Make an exact copy of the records, omitting all images.

The data Block Start

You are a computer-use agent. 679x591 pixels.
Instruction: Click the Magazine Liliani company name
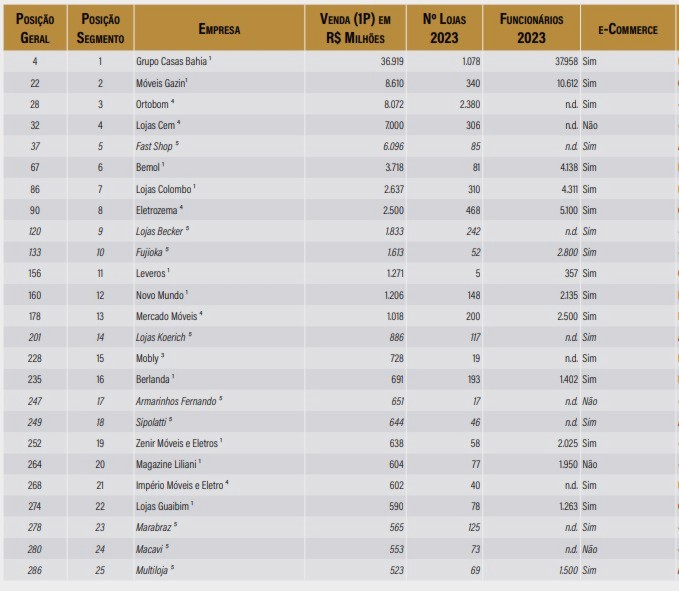tap(167, 463)
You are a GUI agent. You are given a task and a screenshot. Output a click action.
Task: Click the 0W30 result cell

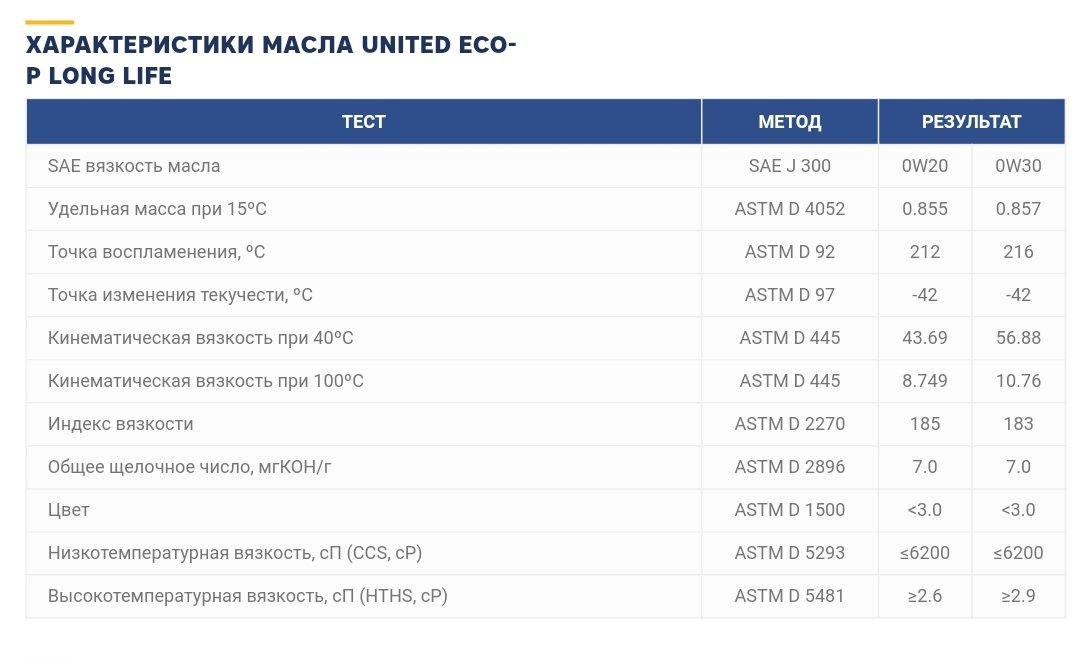click(x=1018, y=166)
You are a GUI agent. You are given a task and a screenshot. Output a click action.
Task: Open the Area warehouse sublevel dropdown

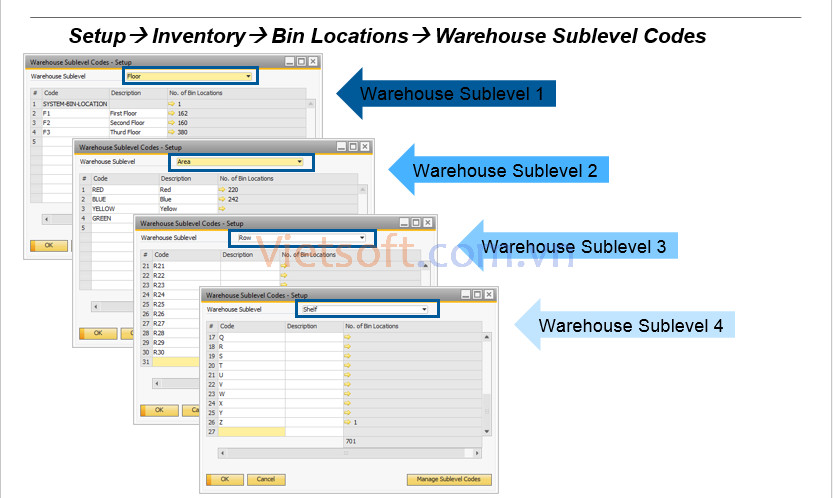(298, 161)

The data Block End

> [Task response]:
You are a computer-use agent. 679x591 pixels.
Instruction: Click the Magazine Liliani company name
tap(167, 463)
You are a GUI agent. You are given a task and a screenshot. Output a click action.
Task: Click the 0W30 result cell

click(x=1018, y=166)
You are a GUI agent. You are given a task and a screenshot. Output a click action.
Task: Open the Area warehouse sublevel dropdown

(298, 161)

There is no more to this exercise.